**Work to complete**
1 > Answer these from the article on enzyme therapy, one answer to a line:
(a) How often were the shots of the modified enzyme given?
(b) For how many years did "David" live in a bubble in a Houston hospital?
(c) Who wrote the editorial in the journal that accompanied the study?
2 > In the article on enzyme therapy, rewrite everything from "In an advance" down to "causes the disease.", substituting "doses" for "injections".
3 > Based on the article on enzyme therapy, is each statement correct? Answer yes or no and quote the words from the article that decide it.
(a) Laura Cay Boren is from Nebraska.
(b) Dr. Rebecca Buckley is one of the authors of the study.
(c) Laura Cay is no longer kept apart from other children.

**Provided text**
-- Opening Marker --

Enzyme Therapy Effective on Inherited Immune Deficiency : Hope Rises in Fight on Childhood Disease

In an advance that may lead to effective therapies for some inherited illnesses, researchers are reporting today early promise in treating a devastating childhood immune deficiency disease with injections of a manufactured form of the missing enzyme that causes the disease.

The first two patients treated with weekly intramuscular shots of the modified enzyme regained immune system function and are now free of serious infections, according to a report in the New England Journal of Medicine.

Both the children suffer from “ADA deficiency,” the rare disease that afflicted “David,” the boy who lived in a bubble in a Houston hospital for 12 years before he died in 1984.

One of them is Laura Cay Boren, the 4-year-old Kentucky girl who was featured in a Times article last April on the promise of gene therapy.

Life-Threatening Infections

Before the experimental therapy began last March, Laura Cay was frequently hospitalized with life-threatening infections. Now she has started to gain weight and is growing rapidly. Her medications, intravenous feedings and supplemental oxygen, have been greatly reduced, although she remains isolated from other children.

“This is a dramatic breakthrough in therapy for these patients,” said Dr. Rebecca Buckley of the Duke University Medical Center in Durham, N.C., one of the authors of the study. “We are very encouraged that Laura Cay should be able to go out in the real world in the near future.”

In addition to Laura Cay, the modified enzyme therapy has been given for about six months to a Nebraska girl, 10, who had received monthly transfusions of red blood cells since 4 months of age. The child, who had been hospitalized with pneumonia and a yeast infection of her throat before starting the treatment, has recovered fully and regained weight lost during her illness, according to the study.

In an accompanying editorial in the journal, Dr. Rochelle Hirschhorn of the New York University Medical Center called the discovery “a potentially exciting addition to our therapeutic armamentarium” that might be adapted for other genetic diseases.

-- Closing Marker --

**Data provided**
-- Opening Marker --

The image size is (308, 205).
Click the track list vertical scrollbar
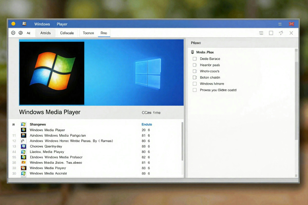(x=182, y=141)
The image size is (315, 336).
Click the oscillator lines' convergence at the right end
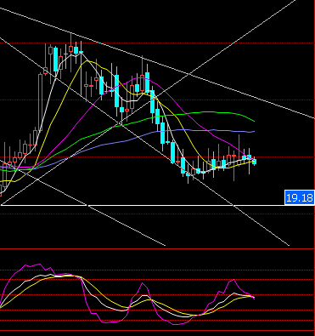coord(252,297)
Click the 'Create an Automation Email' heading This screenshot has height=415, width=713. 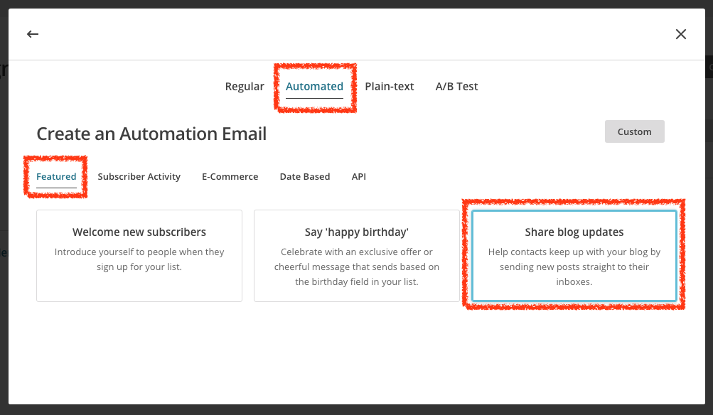tap(151, 134)
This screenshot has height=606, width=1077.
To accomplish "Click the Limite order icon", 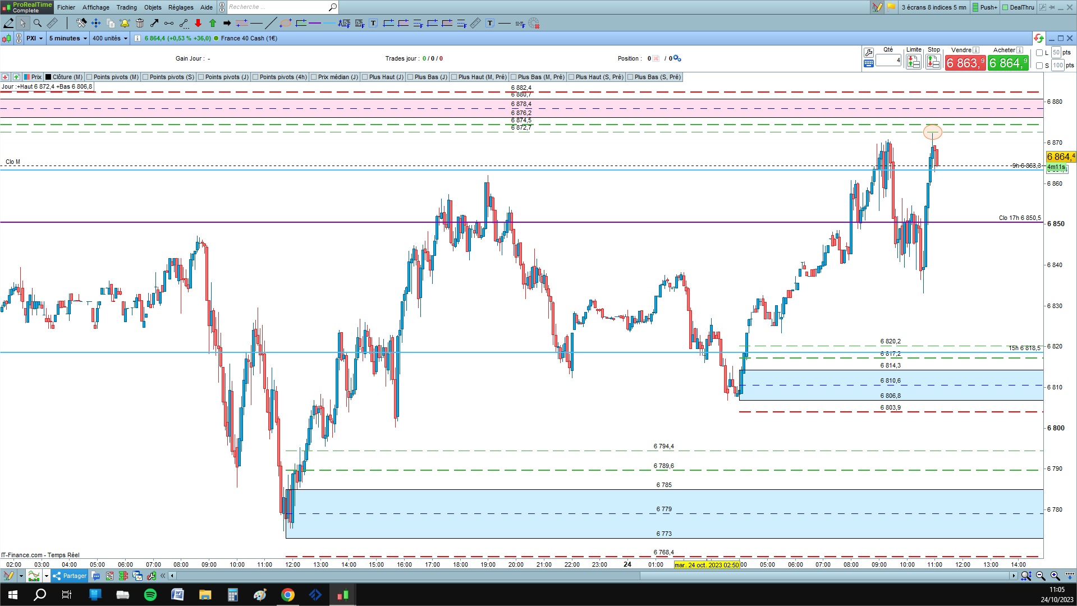I will pos(913,62).
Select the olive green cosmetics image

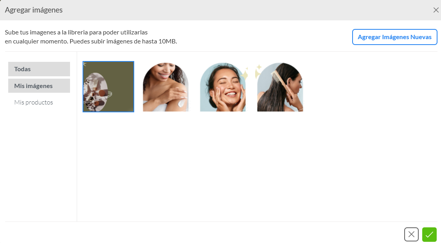pyautogui.click(x=108, y=86)
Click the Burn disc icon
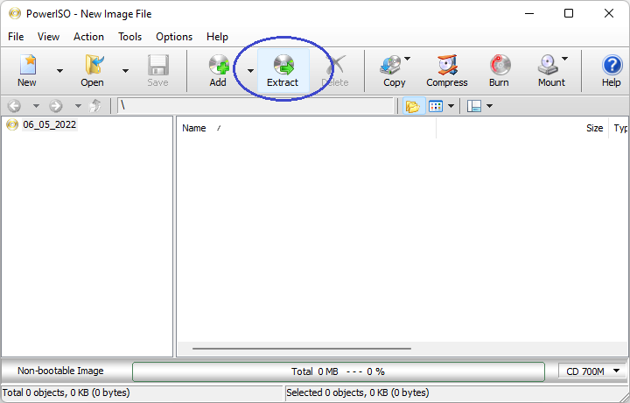 click(499, 70)
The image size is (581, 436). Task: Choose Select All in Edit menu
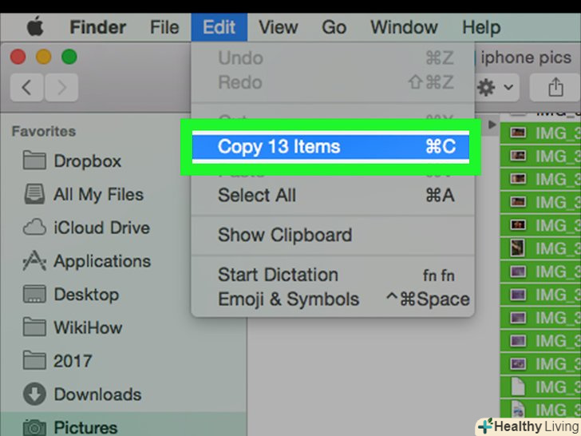pos(257,196)
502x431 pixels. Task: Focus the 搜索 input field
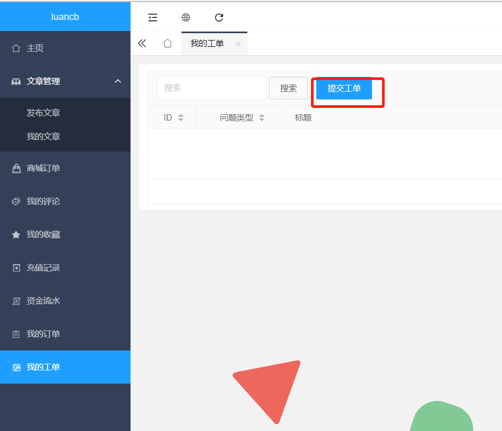212,88
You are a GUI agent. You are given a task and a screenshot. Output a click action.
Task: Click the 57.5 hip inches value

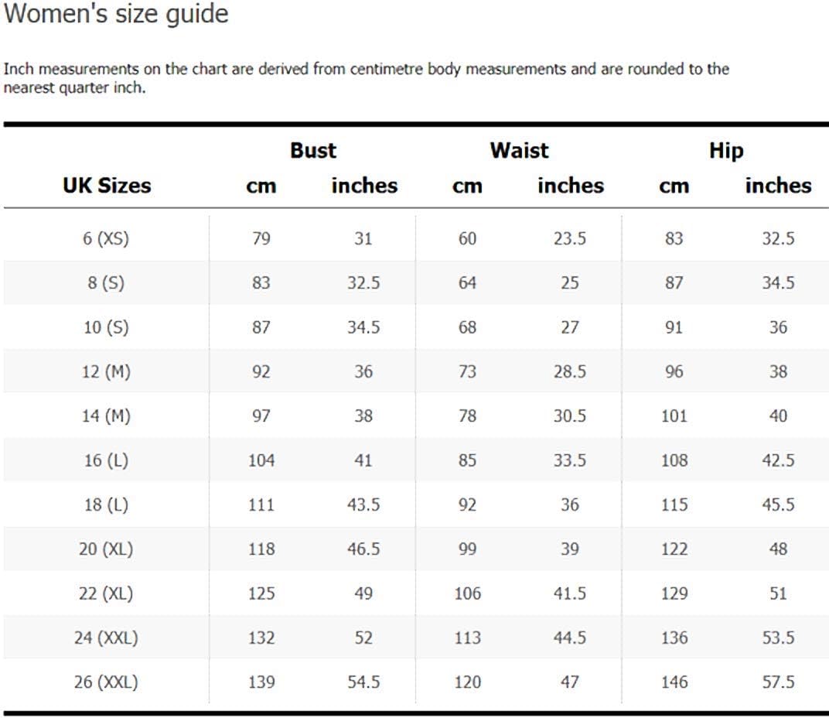tap(778, 682)
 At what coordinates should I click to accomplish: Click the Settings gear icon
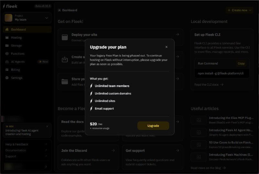(x=7, y=78)
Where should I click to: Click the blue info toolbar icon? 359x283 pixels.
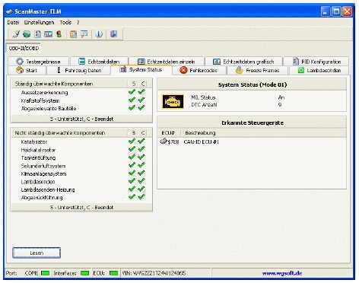[99, 34]
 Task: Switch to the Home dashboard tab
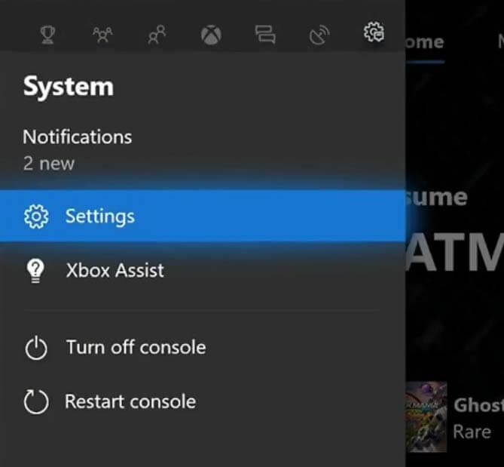[424, 42]
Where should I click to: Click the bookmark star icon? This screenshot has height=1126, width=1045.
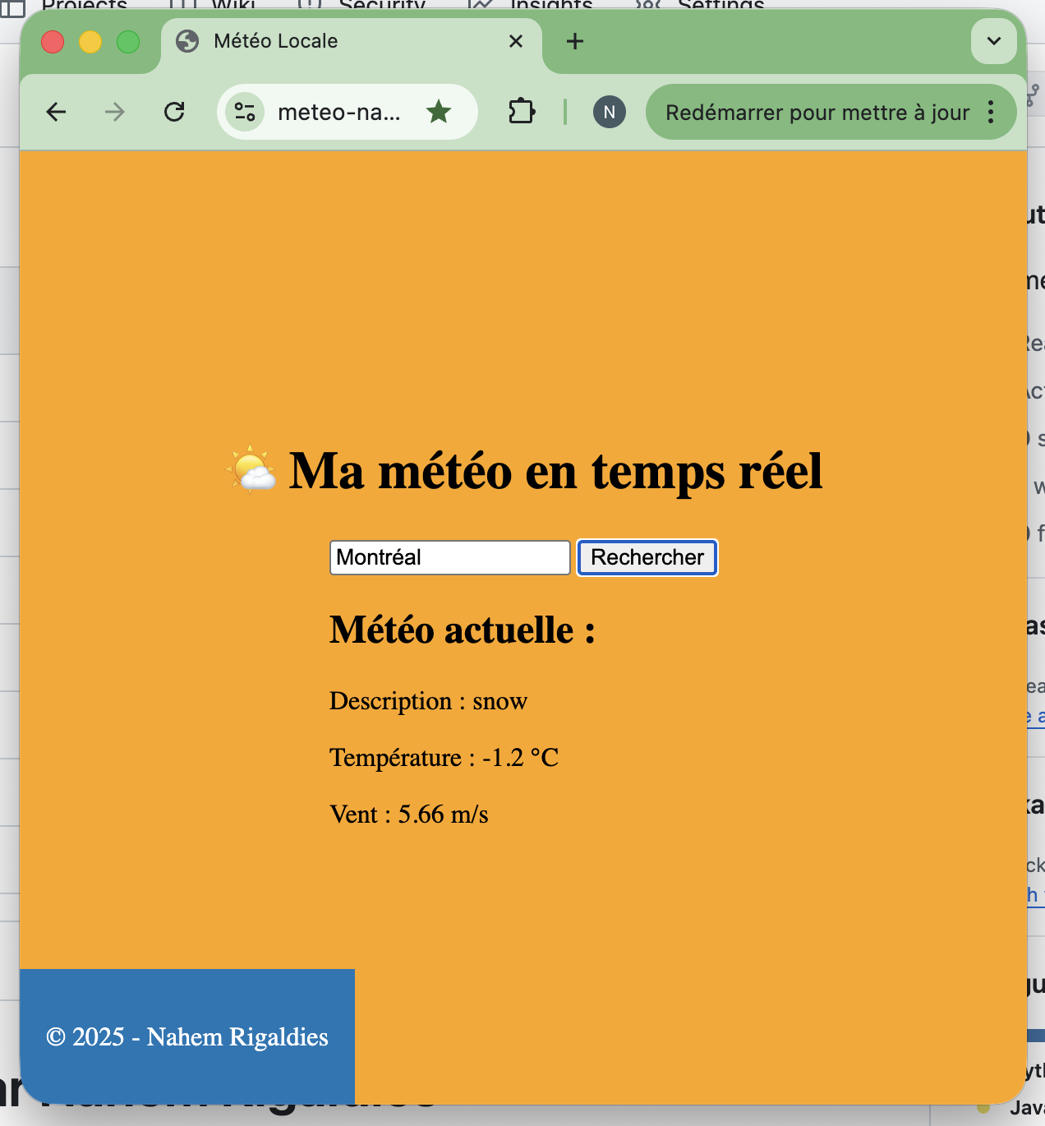[439, 112]
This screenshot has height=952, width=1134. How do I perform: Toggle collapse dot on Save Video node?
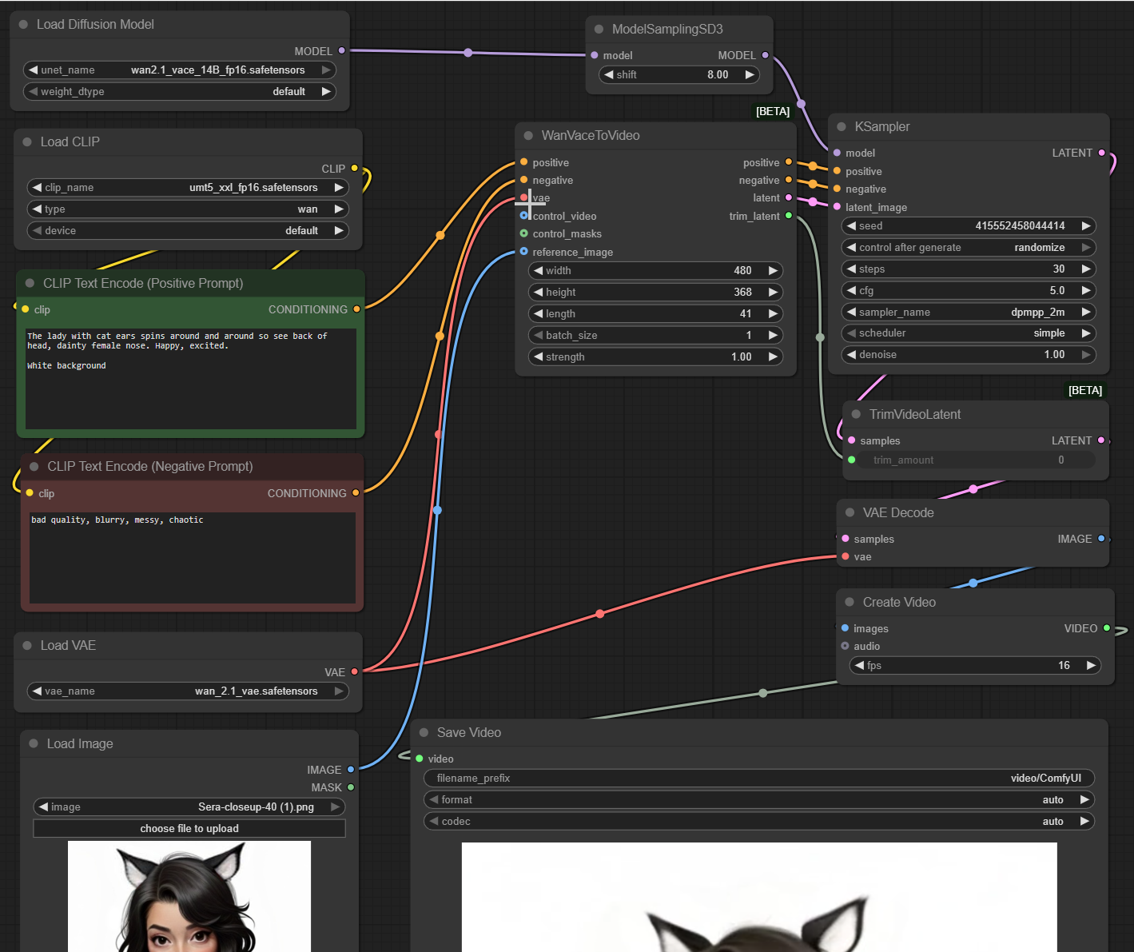[x=424, y=732]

-- Closing Marker --

**Response list**
1 >
(a) Weekly.
(b) 12 years.
(c) Dr. Rochelle Hirschhorn of the New York University Medical Center.

2 >
In an advance that may lead to effective therapies for some inherited illnesses, researchers are reporting today early promise in treating a devastating childhood immune deficiency disease with doses of a manufactured form of the missing enzyme that causes the disease.

3 >
(a) No: "the 4-year-old Kentucky girl"
(b) Yes: "one of the authors of the study"
(c) No: "although she remains isolated from other children"